O último voo do poeta
Manoel de Barros nasceu às margens de um rio, cresceu menino do mato e amigo do silêncio. A palavra sempre foi seu jogo predileto. Durante a semana, a escola ocupava seu tempo, mas, nos fins de semana, eram os jogos de futebol e os livros do padre Antônio Vieira que o envolviam. Mas antes de testar em versos os “seus deslimites”, estudou Direito, formou-se e passou por uma dezena de empregos. Não via prazer em nada daquilo. Queria mesmo era “usar palavras de ave para escrever”. Ter liberdade para redescobrir a vida em versos. A vida de amor ao lado de dona Stella, sua doce e cuidadosa ‘Dona Pássara’. Quando se conheceram, há mais de 60 anos, Manoel era vendedor de imóveis. Stella estava decidida a não se casar. Procurava um lugar para morar sozinha. Manoel, em vez de encontrar um apartamento para ela, abriu as portas de uma vida a dois. Foram para o Pantanal. Cultivaram a terra e seus frutos. Um deles, o tempo para a literatura. Manoel passava os dias em seu escritório. No seu “lugar de ser inútil”, como gostava de dizer. O desabrochar de seus poemas se dava nos blocos de papel que ele mesmo fazia. Passava horas para desenhar um verso. A lápis. Livre de qualquer paradigma. E, assim, voava observando pedras, sapos, galinhas e amanheceres. Coisas “desimportantes”, segundo ele.

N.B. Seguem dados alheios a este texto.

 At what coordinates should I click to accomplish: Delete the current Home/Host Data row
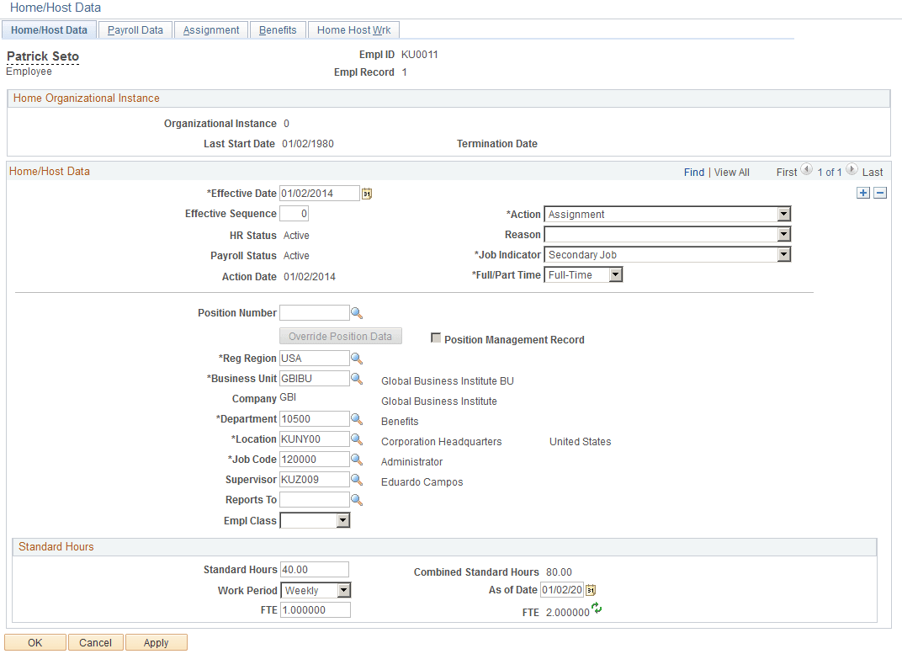880,192
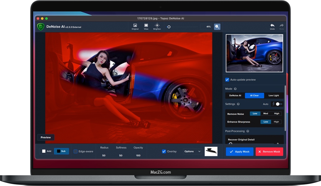
Task: Select the Original comparison view icon
Action: click(x=135, y=26)
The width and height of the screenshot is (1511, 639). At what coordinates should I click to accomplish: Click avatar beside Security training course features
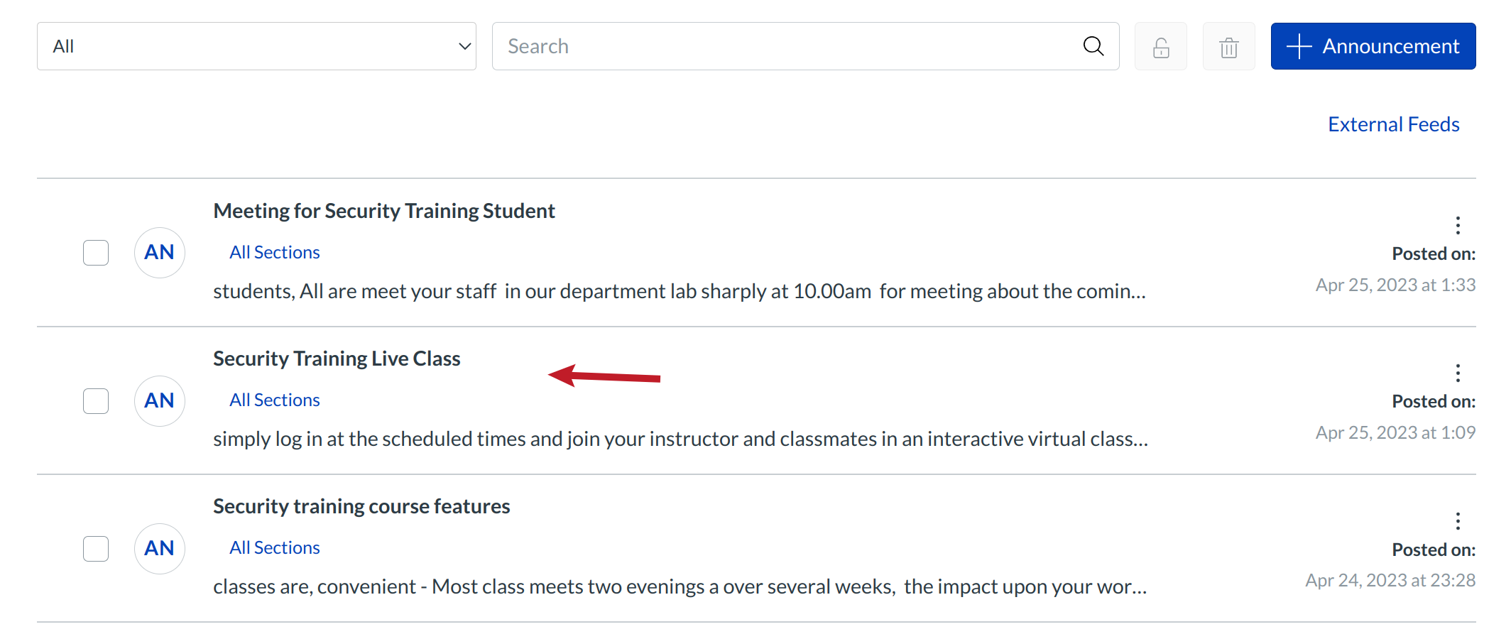click(x=160, y=548)
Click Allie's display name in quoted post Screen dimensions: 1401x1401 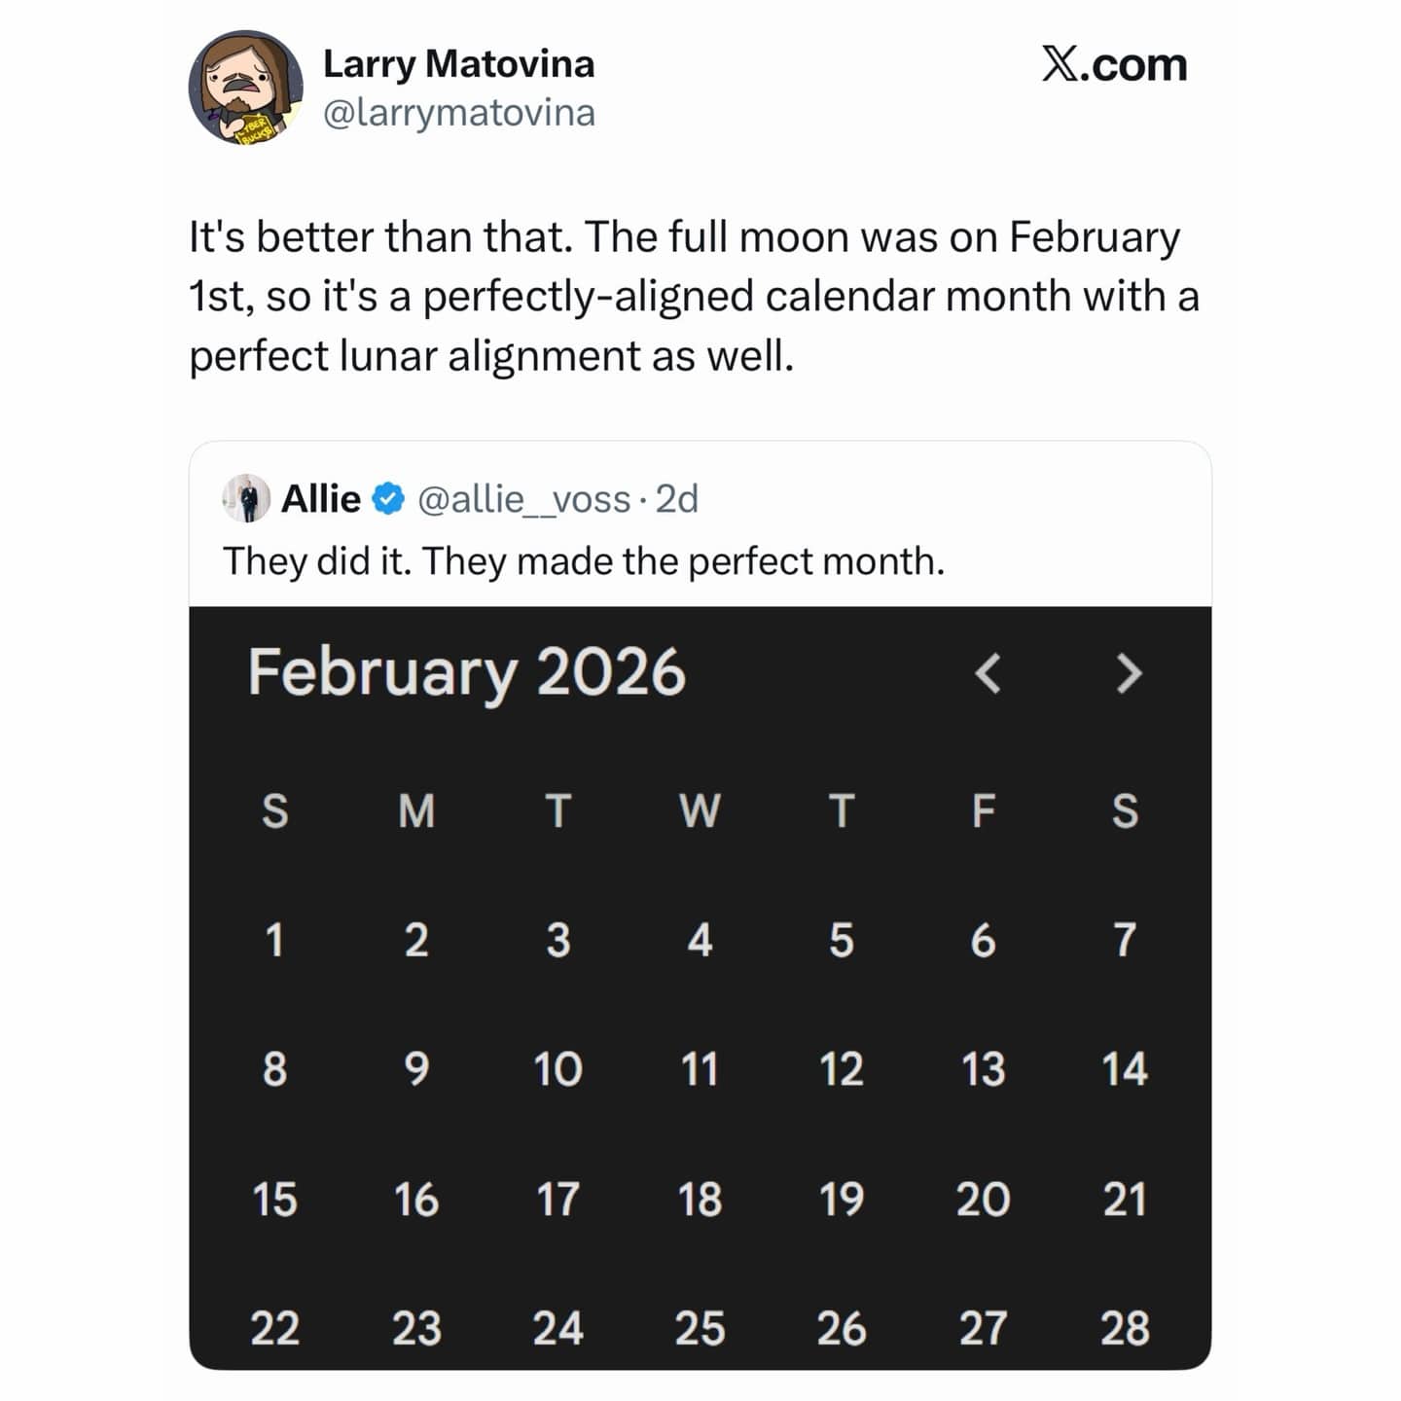click(x=320, y=499)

Manoel de Barros colhia na natureza a singeleza da vida e a beleza de seus poemas. Desejava que um “passarinho escolhesse a sua voz para seus (meus) cantos”. Acreditava que “falar a partir de ninguém faz comunhão com as árvores/ Faz comunhão com as aves/ Faz comunhão com as chuvas (...)”. Ele olhava para o que poucos percebem. E assim aumentava o mundo e sua singeleza. Em seus versos, as coisas, a natureza e os homens se misturam em uma sinestesia de cores com cheiros, de olhares que falam. Depois de seus poemas, somos outros, alargamo-nos. Entramos riacho e saímos rio. Sua arte muda nosso jeito de ver. De sentir. De viver. Manoel era de sorriso largo. De esticar horizontes. Cresceu menino. E, menino, despediu-se de nós, na última quinta-feira, aos 97 anos. O poeta que nunca gostou que colocassem data na existência vive, para sempre, no quando.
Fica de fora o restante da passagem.